**What you need to do**
Without leaving anything out, print every line of the data.

Stored dataset items:
□ □ □ □ □ □ □

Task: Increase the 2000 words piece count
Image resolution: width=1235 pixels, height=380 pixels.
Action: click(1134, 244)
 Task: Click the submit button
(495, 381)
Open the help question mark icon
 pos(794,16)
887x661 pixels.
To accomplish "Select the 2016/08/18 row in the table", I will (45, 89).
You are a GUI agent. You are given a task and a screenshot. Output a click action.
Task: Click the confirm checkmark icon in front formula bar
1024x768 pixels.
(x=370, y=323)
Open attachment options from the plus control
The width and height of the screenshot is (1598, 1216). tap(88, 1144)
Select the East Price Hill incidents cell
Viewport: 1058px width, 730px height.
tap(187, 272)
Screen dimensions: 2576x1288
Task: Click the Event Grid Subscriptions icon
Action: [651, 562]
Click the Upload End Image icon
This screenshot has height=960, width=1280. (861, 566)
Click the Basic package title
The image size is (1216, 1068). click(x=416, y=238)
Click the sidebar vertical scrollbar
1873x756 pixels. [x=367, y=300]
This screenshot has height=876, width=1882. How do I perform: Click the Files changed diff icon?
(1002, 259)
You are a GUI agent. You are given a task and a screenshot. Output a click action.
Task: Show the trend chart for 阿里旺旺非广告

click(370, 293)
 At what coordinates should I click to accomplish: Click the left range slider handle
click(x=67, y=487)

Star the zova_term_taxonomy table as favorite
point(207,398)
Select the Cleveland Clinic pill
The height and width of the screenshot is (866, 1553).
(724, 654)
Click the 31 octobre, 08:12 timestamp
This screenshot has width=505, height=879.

□ □ □ □ □ □ □

**Solution to this task**
Task: Increase the 2000 words piece count
Image resolution: width=1235 pixels, height=380 pixels.
Action: click(1134, 244)
 Task: Click the submit button
(495, 381)
Open the help question mark icon
 pos(794,16)
887x661 pixels.
To accomplish "Select the 2016/08/18 row in the table", I will (45, 89).
You are a GUI agent. You are given a task and a screenshot. Output a click action.
Task: Click the confirm checkmark icon in front formula bar
1024x768 pixels.
(x=370, y=323)
Open attachment options from the plus control
The width and height of the screenshot is (1598, 1216). tap(88, 1144)
Select the East Price Hill incidents cell
Viewport: 1058px width, 730px height.
tap(187, 272)
Screen dimensions: 2576x1288
Task: Click the Event Grid Subscriptions icon
Action: [651, 562]
Click the Upload End Image icon
This screenshot has height=960, width=1280. (861, 566)
Click the Basic package title
The image size is (1216, 1068). click(x=416, y=238)
Click the sidebar vertical scrollbar
1873x756 pixels. [x=367, y=300]
This screenshot has height=876, width=1882. How do I perform: Click the Files changed diff icon?
(1002, 259)
You are a GUI agent. You are given a task and a screenshot. Output a click action.
Task: Show the trend chart for 阿里旺旺非广告

click(370, 293)
 At what coordinates should I click to accomplish: Click the left range slider handle
click(x=67, y=487)

Star the zova_term_taxonomy table as favorite
point(207,398)
Select the Cleveland Clinic pill
The height and width of the screenshot is (866, 1553).
(724, 654)
Click the 31 octobre, 08:12 timestamp
This screenshot has width=505, height=879.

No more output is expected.